Black Rhodium Samba VS-1 speaker cable: Ninja Cousin
2nd December 2015
Looking for a high quality speaker cable? Black Rhodium wants you to listen to its new Samba VS-1. Paul Rigby checks them out
One of the more popular recent speaker cables from Black Rhodium was their Ninja speaker cable design. Slightly puzzled as to why this particular cable was gaining quite so much attention, the company realised that the connectors were spaced further apart than their other designs. After further investigations, it realised that the ‘feature’ produced significant sound quality enhancements.
“In the Ninja, we took all four cores of a bi-wire cable and put them together for the positive and the same for another bi-wire cable for the negative connection,” said Graham Nalty, company founder. “They had a thick layer of silicon rubber on an outer sheath. The thing was that the distance between the positive and negative was wider than normal.”
Nalty decided that other cables, with thinner insulation, were attracting a greater percentage of magnetic noise, “We started experimenting and the result was the Twist – at about a 50th of the price of the Ninja. We took away everything that cost money from the Ninja until we got to the basics. The Twist has done extremely well for well.”
The more expensive Twirl was also based on this principle which also did well for Black Rhodium. Next up the line was the basic Samba, again, on that same principle. Now, the company has ventured back up the feature ladder gain with the Samba VS-1.
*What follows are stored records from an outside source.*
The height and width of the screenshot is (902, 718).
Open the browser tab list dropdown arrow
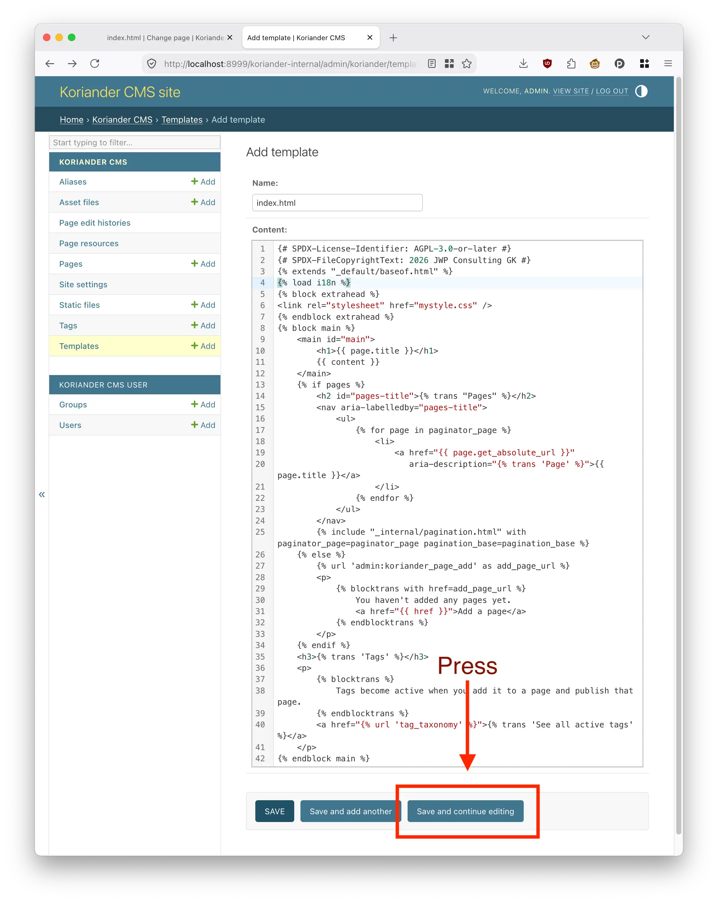click(646, 37)
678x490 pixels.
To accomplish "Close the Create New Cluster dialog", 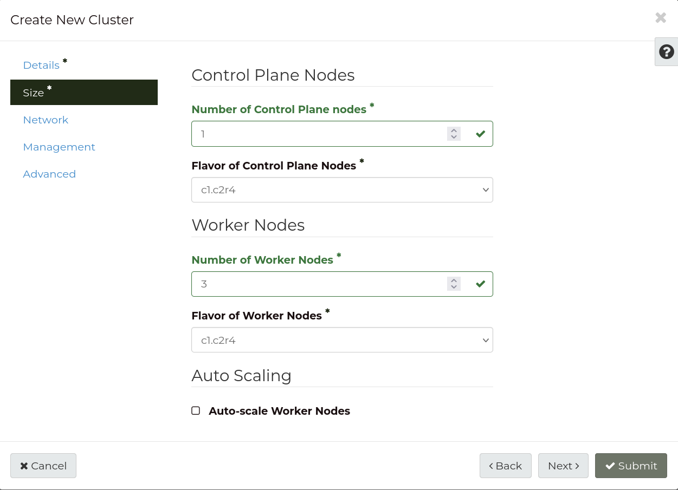I will click(x=661, y=18).
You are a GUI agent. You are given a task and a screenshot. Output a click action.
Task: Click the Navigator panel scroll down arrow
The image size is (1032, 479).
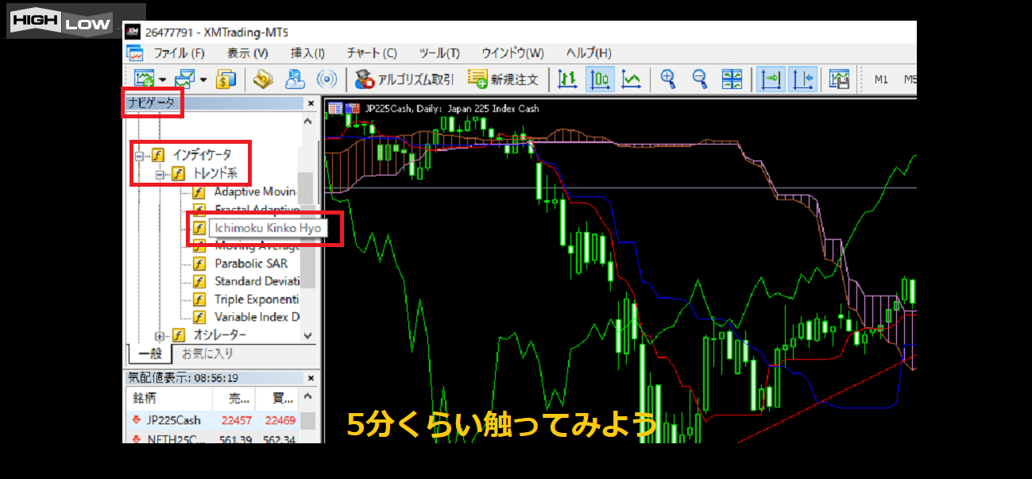[x=308, y=336]
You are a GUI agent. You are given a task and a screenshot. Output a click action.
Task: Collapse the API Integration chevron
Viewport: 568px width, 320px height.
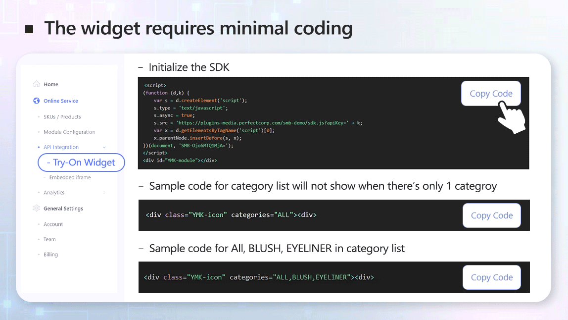coord(104,147)
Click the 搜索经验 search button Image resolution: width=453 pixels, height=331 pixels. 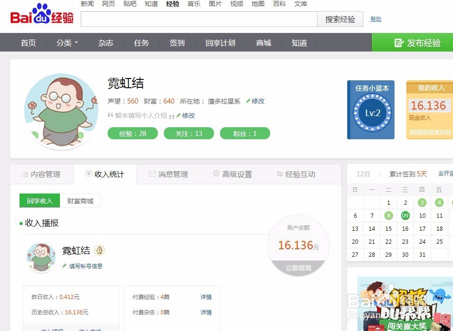[340, 19]
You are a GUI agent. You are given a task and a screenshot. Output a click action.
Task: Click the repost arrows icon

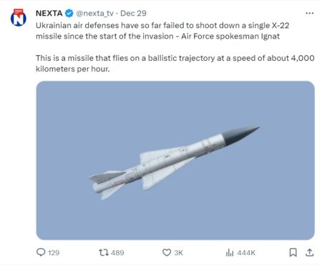point(104,252)
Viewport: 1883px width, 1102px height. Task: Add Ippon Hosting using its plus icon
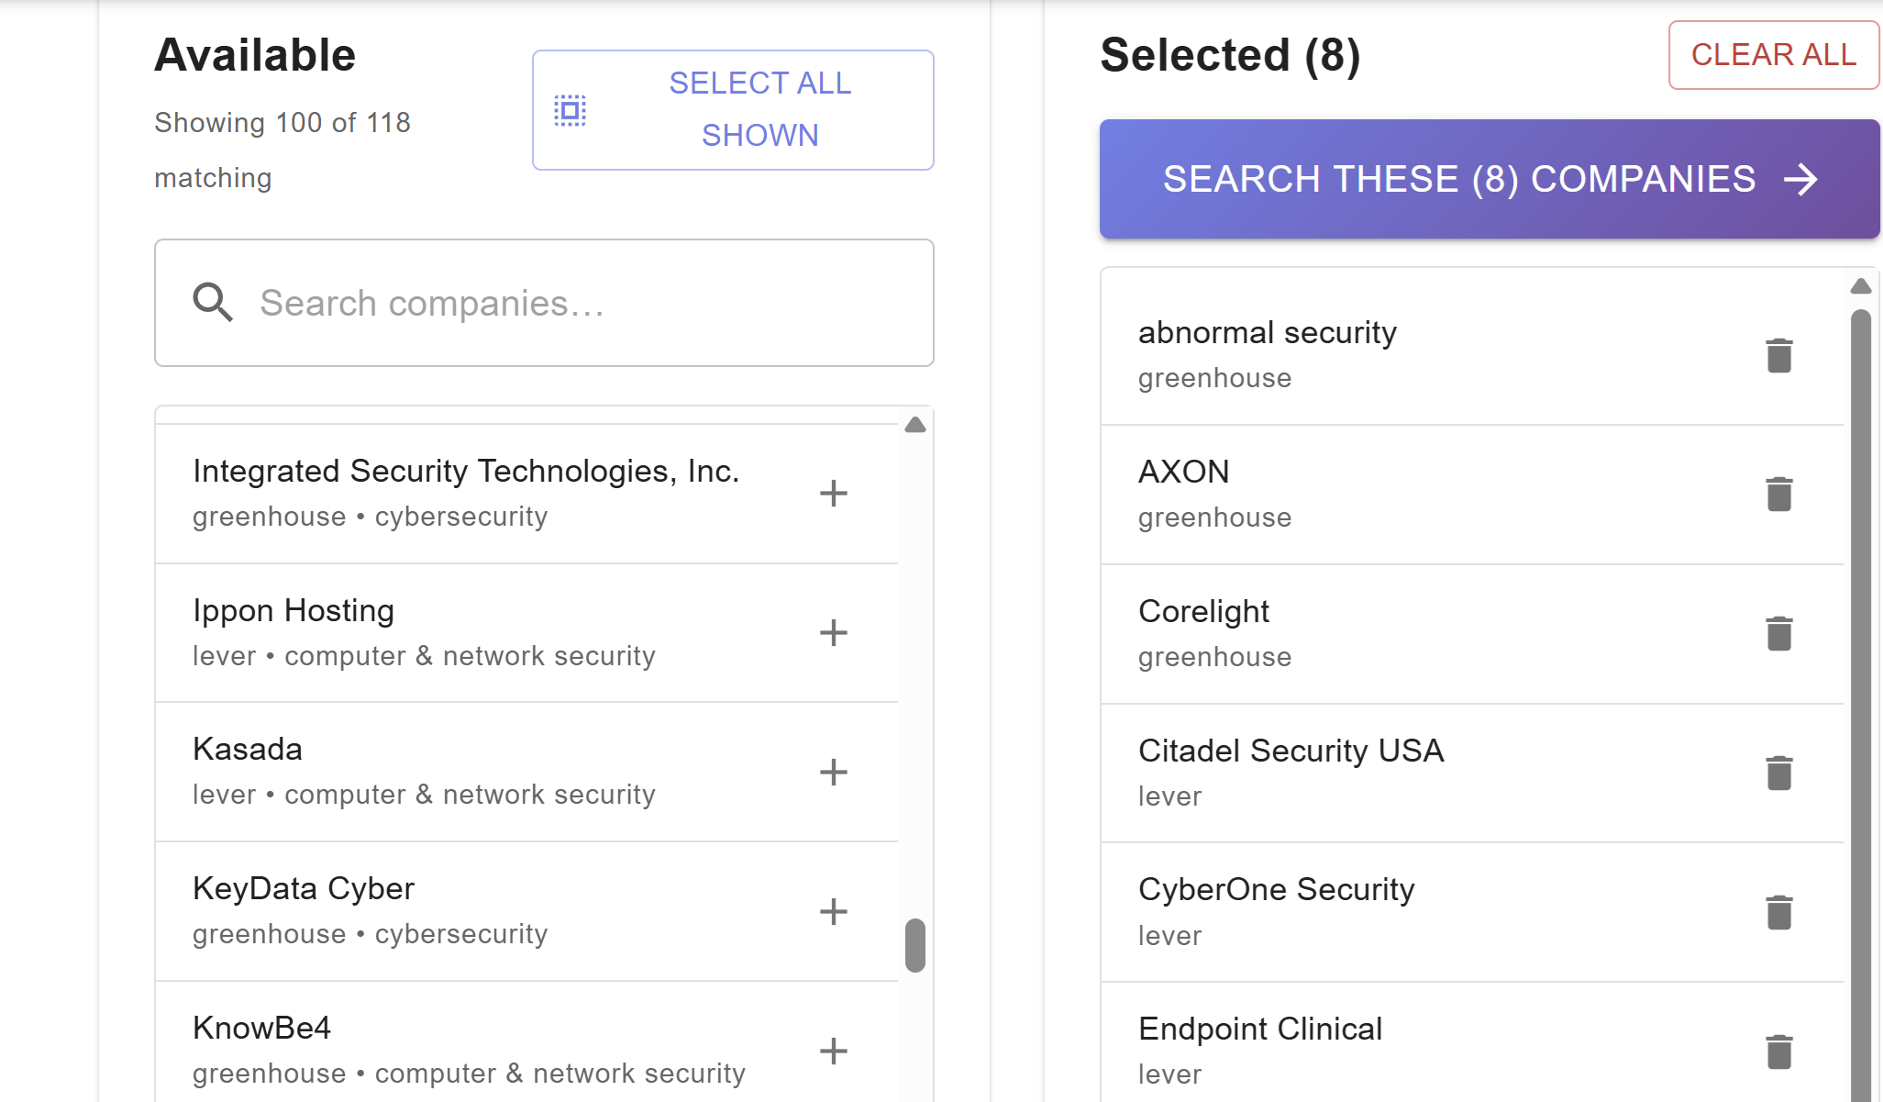(x=833, y=633)
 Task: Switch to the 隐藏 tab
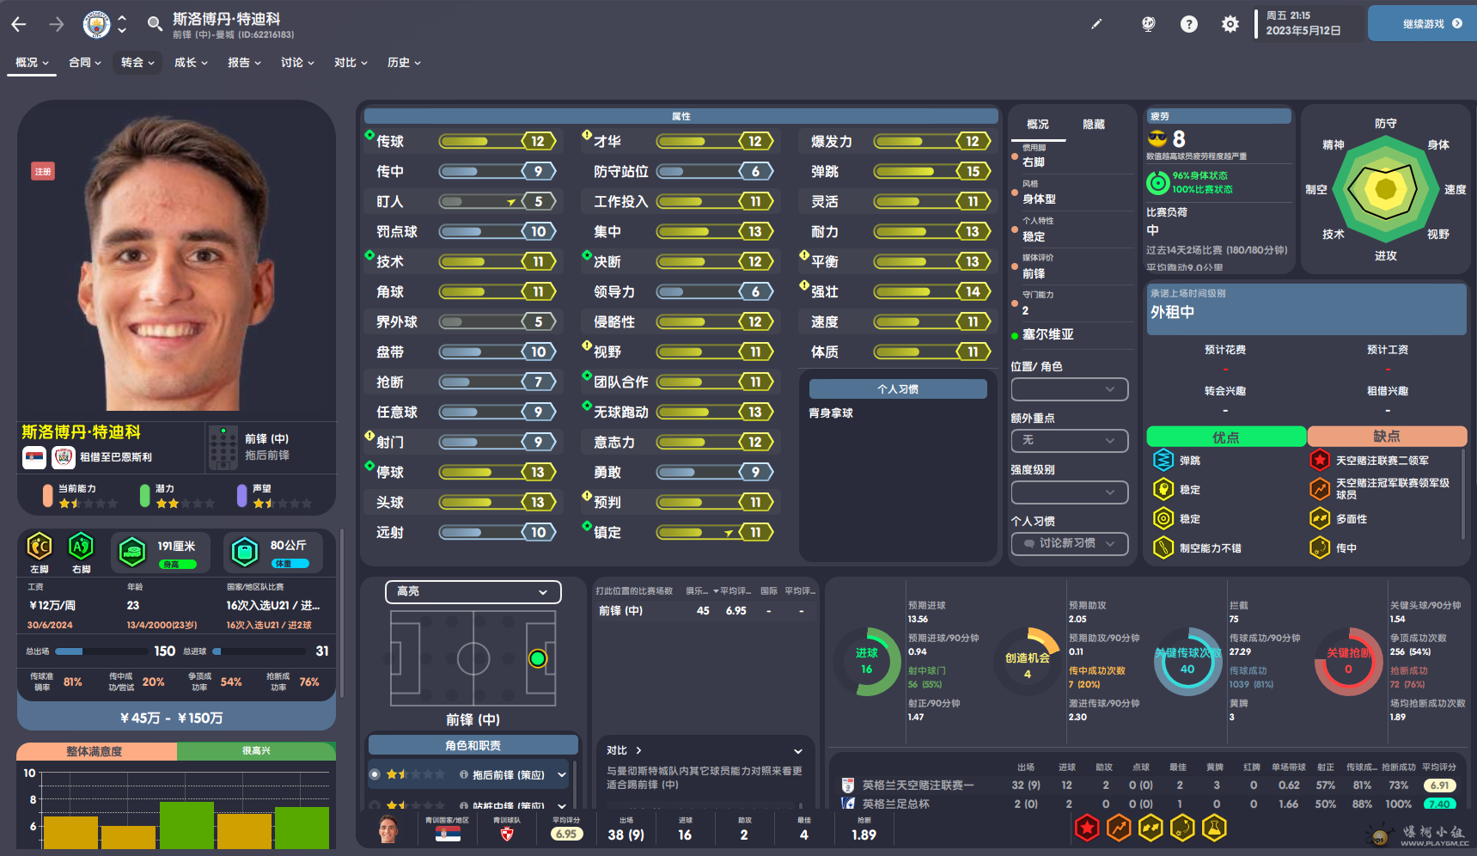[1094, 125]
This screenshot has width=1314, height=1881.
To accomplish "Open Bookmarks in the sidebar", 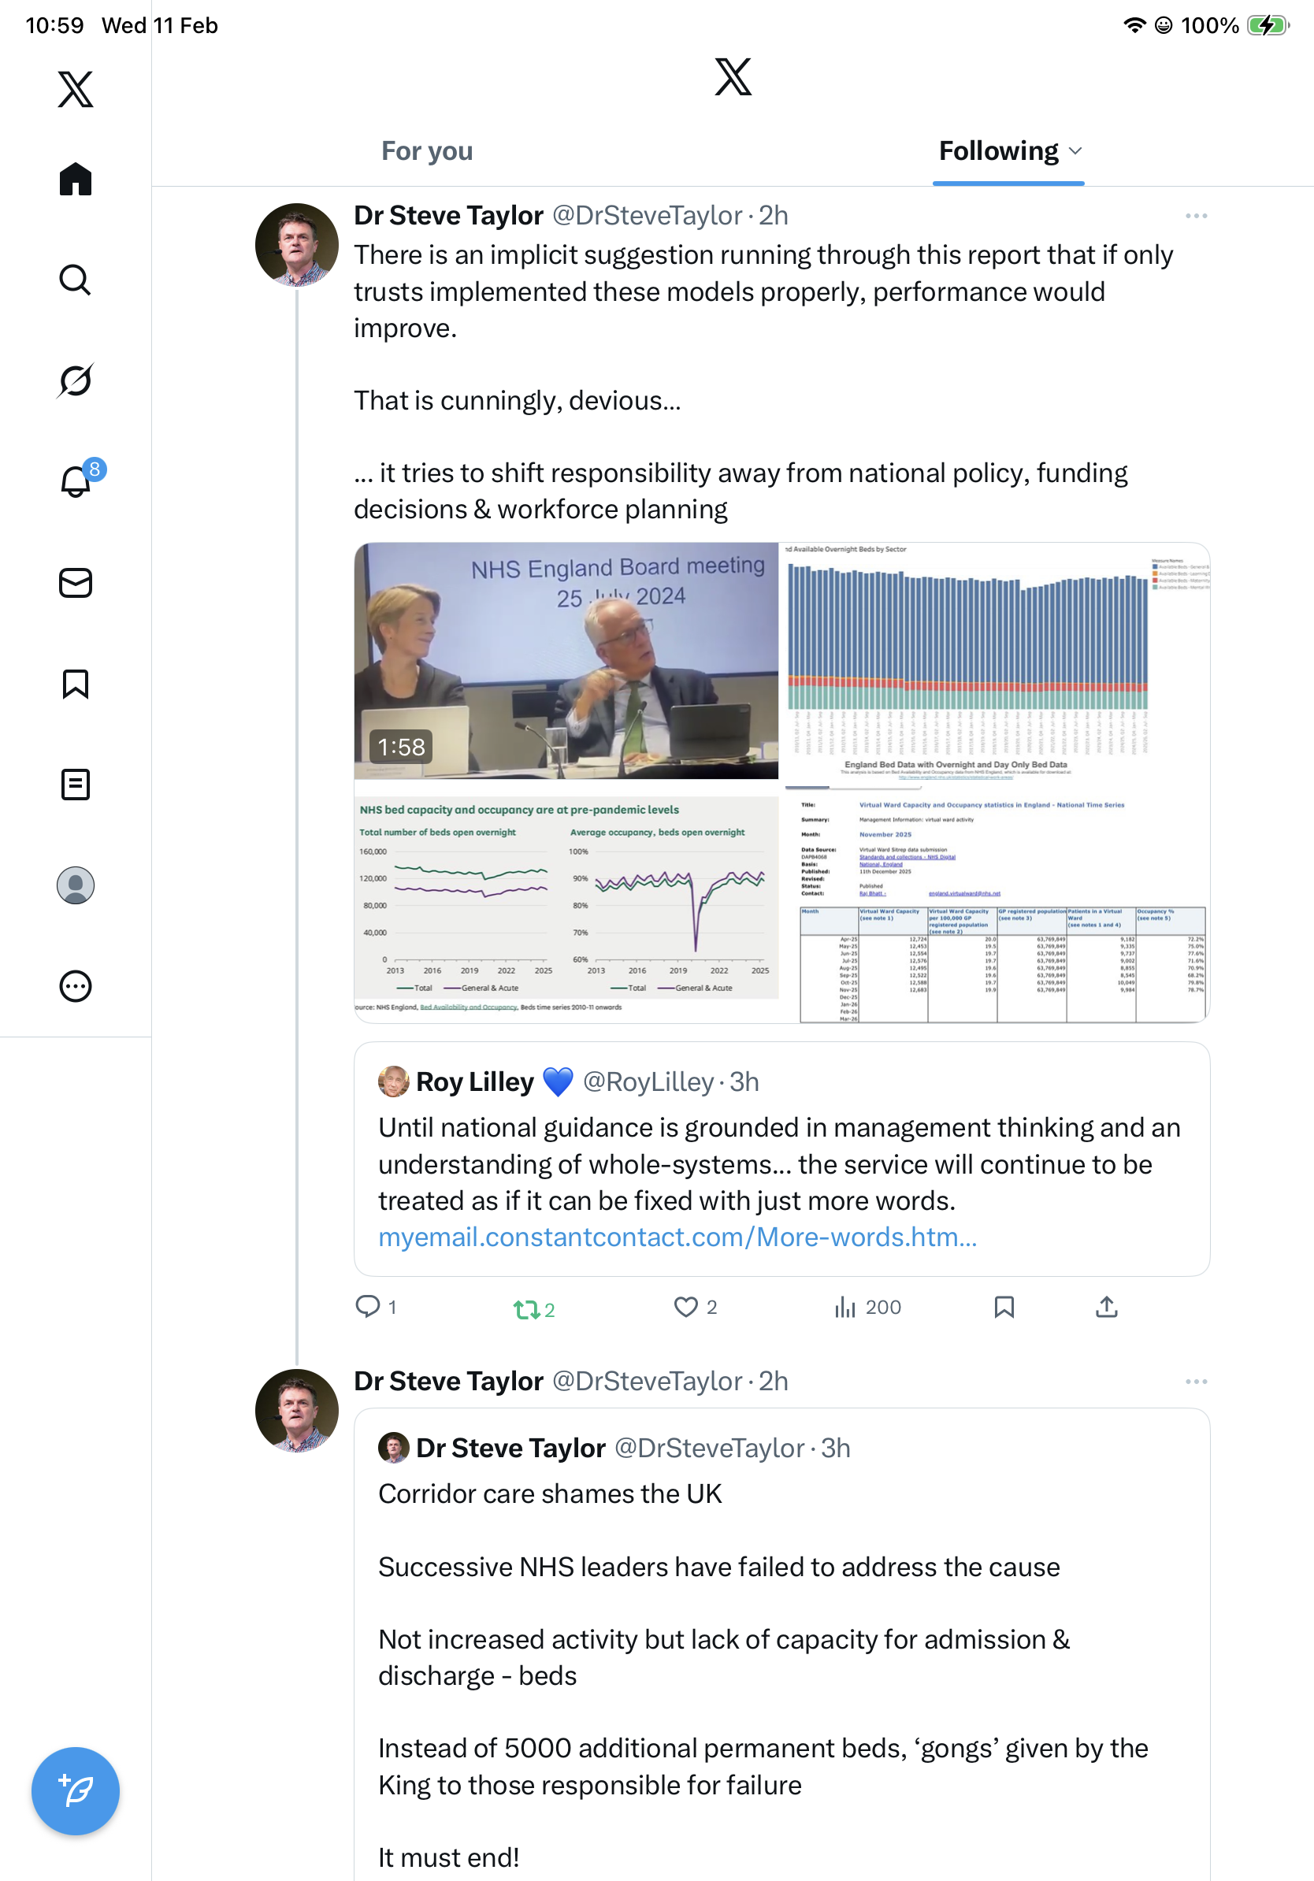I will tap(75, 684).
“I tried to find a good quality connector for the new version of the Samba, the VS-1. I also tried a VS-1 vibration stabiliser on the cable too – it’s a 55gm device. We couldn’t afford to add a stabiliser on each end because the price would have been too high. In addition, we decided to add our own Graham Nalty speaker plugs. The core of the cable is silver-coated with 2mm of silicon rubber which has a low dialectic loss.”
So what do they sound like?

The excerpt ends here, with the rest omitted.